09. Northern Adriatic Sea, 2011-2017

 

.

 

 

This blog covers a long stay in Lido di Jesolo on the edge of the Venetian lagoon where cruising was mostly with various friends and family on a frequently used weekend circuit. The usual route would be to leave the Porto Turistico di Jesolo marina and go down the Fiume Sile, not infrequently getting stuck on a sandbar in the mouth of the river, and then out to sea and back into the Venice lagoon and along the Giudecca Canal cruising past St Mark’s and as far as the cruise ship port. Turning around we would then go to Murano and moor alongside in a canal there for the night. Then off to Burano to anchor for another night and return to Fiume Sile the next day. Most of the lagoon is too shallow for sailing boats, the water is very rough from all the water traffic and because of many cables buried in the mud, there are very few places to anchor so options are limited. Sometimes we stayed out of the lagoon and would sail eastwards but that coast is not very interesting. One time, we delivered my Uncle Frank and Aunt Brenda to their cruise ship by parking under the cruise ship’s bow. Security was not happy. Another time, we were not paying attention to the dates and got accidentally mixed up in the middle of the Americas Cup race off St Marks. The water police made us anchor in, perhaps, the best spectating spot available and we watched the race eating lasagne. And once I tried a late-season run south to Corfu with friends Ian and John. We got as far as mid-Croatia but gave up due to timing and weather. After almost seven years of of this unadventurous stuff we needed a change and relocated to Preveza, Greece in the Ionian Sea.

Mostly I didn’t keep a regular blog over this period. These are some of the few events I wrote down at the time. They cover a time when we we re-fitting for another around-the-world trip which we planned to do in stages during H’s cruise ship work vacations. It didn’t really happen as some health issues got in the way.

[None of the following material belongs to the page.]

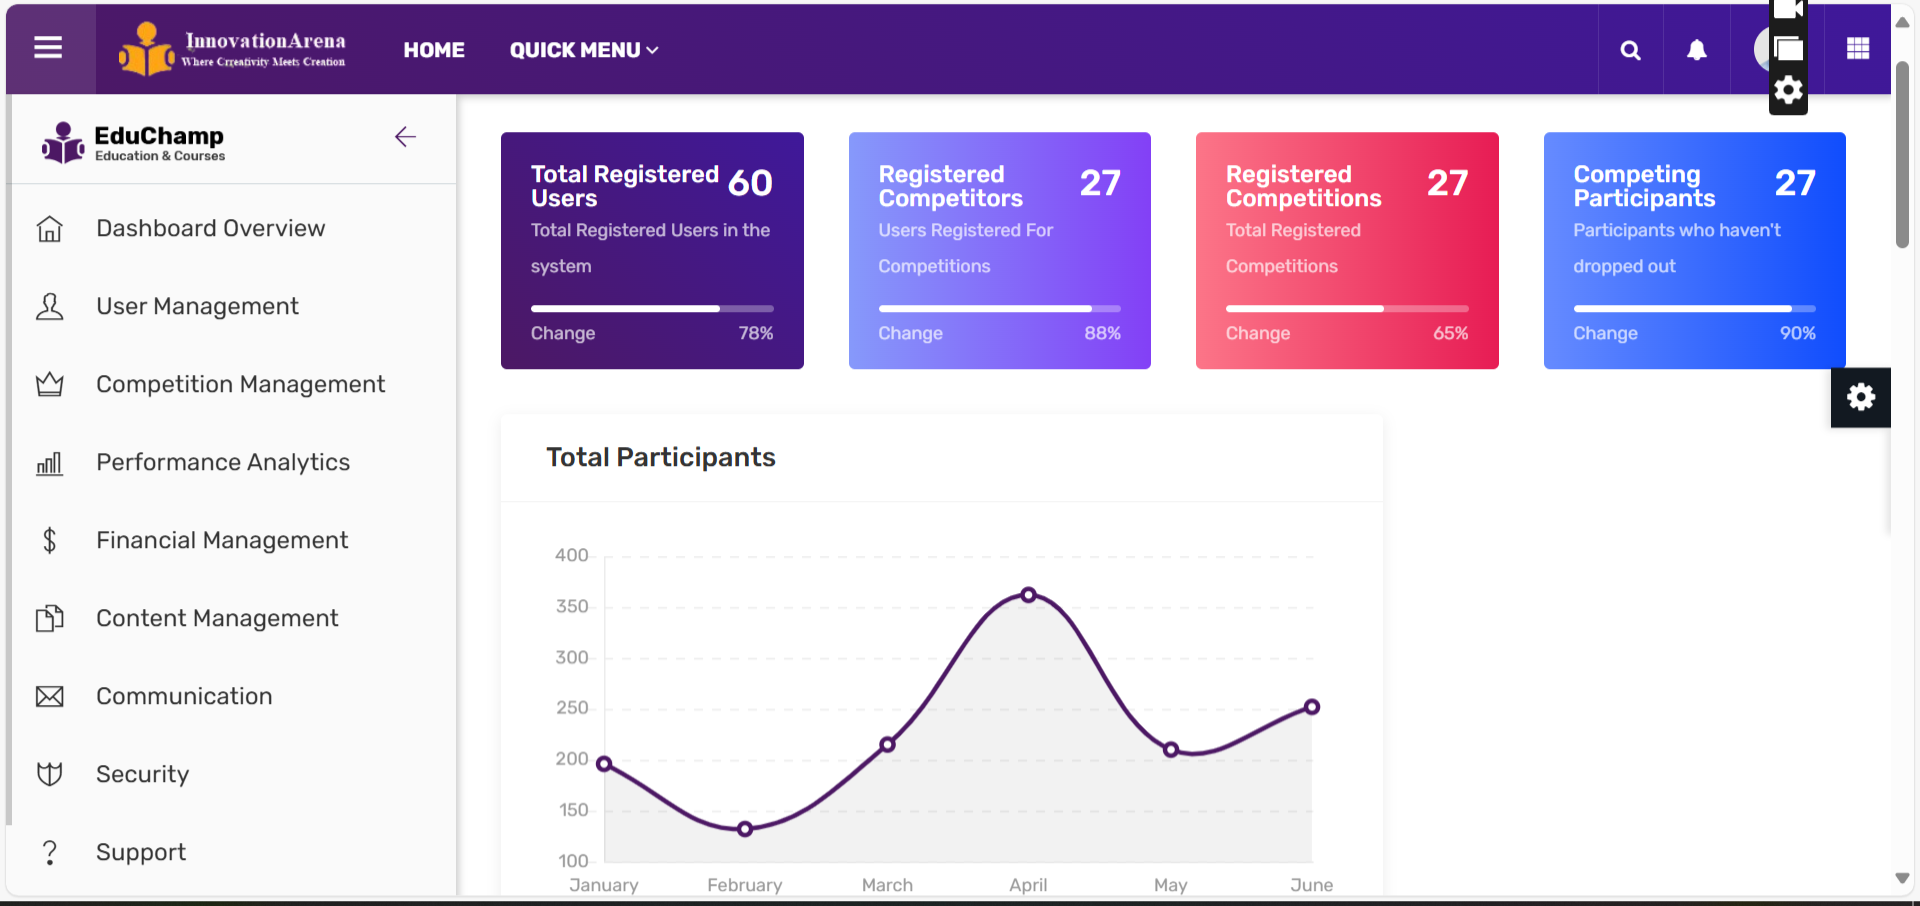Expand the QUICK MENU dropdown
Image resolution: width=1920 pixels, height=906 pixels.
[x=583, y=49]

02-22.02.2016 Lido di Jesolo, Venice, Boat repairs and a visa for India

Grapto was not really fit for human habitation after so long on the hard so I stayed for a couple of nights in a hotel in Lido di Jesolo while I got things working. The main thing was new house batteries which I got in “Casa di Batteria” in Jesolo. Countless other essential bits a pieces were sourced in the local chandleries.

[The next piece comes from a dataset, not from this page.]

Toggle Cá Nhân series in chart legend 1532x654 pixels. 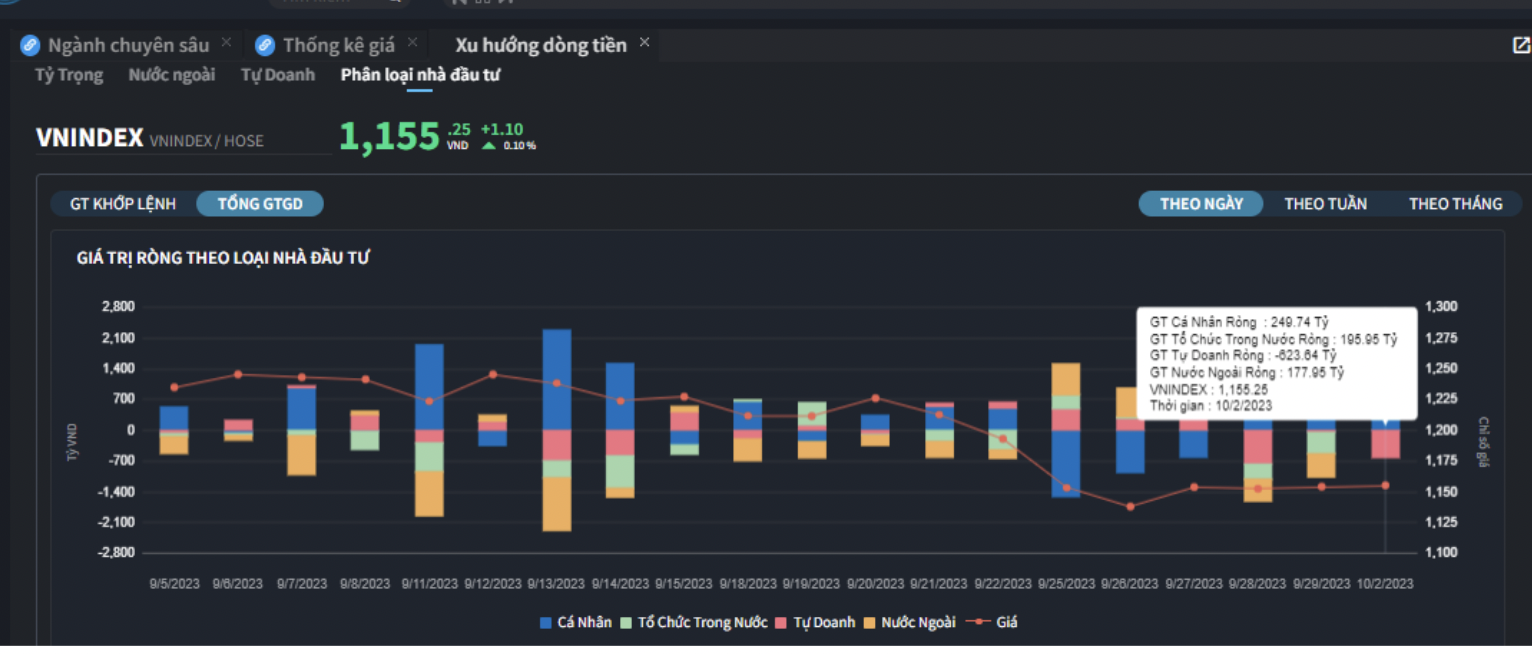pos(576,622)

I had a quick trip on the ferry to St Mark’s to catch the tail end of the Carnivale in Venice. I just missed the fireworks and the whole piazza was ankle deep in confetti with a few masked revellers lying around looking stunned. I’ll make a better showing another year.

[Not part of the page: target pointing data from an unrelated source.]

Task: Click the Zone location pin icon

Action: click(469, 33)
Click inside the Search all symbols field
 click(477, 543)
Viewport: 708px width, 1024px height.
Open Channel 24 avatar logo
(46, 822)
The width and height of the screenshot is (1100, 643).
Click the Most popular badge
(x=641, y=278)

I needed a tourist visa for India so I could go ashore from H’s cruise ship in March (Plan A) I applied for an e-visa which is a wholly unnecessary bit of bureaucracy in this modern age but it turned out to be no good if arriving in India by boat. So (Plan B), I schlepped from Venice to Milan to go to the Indian Embassy to get a full-blown tourist visa. The embassy, which is just behind La Scala opera house, was stuffed with Indians trying to get home to the mother country. I think some of them had been there for days. After all kinds of adventures trying to get the specified size of passport photograph  I was told they would keep my passport for 8-15 days. With a Pakistan visa already in my passport my guess is I would be lucky to ever see my passport again. So that was a waste of two days of driving, 40 Euros in road tolls and an overnight hotel stay. Plan C is to try again in Bangkok. (Note: Bangkok didn’t work either.)

So back to working on the the boat. It rained almost continuously for two weeks and working outside with power tools is not recommended in the rain so it slowed things down a bit and soon it was time to head off to Marco Polo Airport for the flight to Abu Dhabi and Bangkok. See our trip Saigon to Venice.

13.-24.06.2016 Lido di Jesolo, Antifouling and Re-flagging

Progress was made with the antifouling. It is a nasty job but two coats of Primocon and two coats of Micron in a fetching navy blue have made it all look nice again. After four years in the boatyard Grapto was finally on the move. With a British Red Ensign and Italian and Venetian courtesy flags flying majestically she made the short voyage from the cradle into the water and was towed another 50 metres into a berth. This was Grapto’s last voyage under the “Red Duster” as she is now German-flagged but we had no actual German flag to hand. Being towed onto a berth felt a bit like we were the “Fighting Temeraire” although unlike that ship it is planned that Grapto will battle again. The reflagging was not really a “Brexit” protest, although it might have been if I had thought of it, it was just that a revised Part 1 registration suitable for my UK residency status was going to be expensive to arrange as all local marine surveyors qualified to take a tape-measure to the boat wanted several thousand euros to confirm what they could have found out from a catalogue.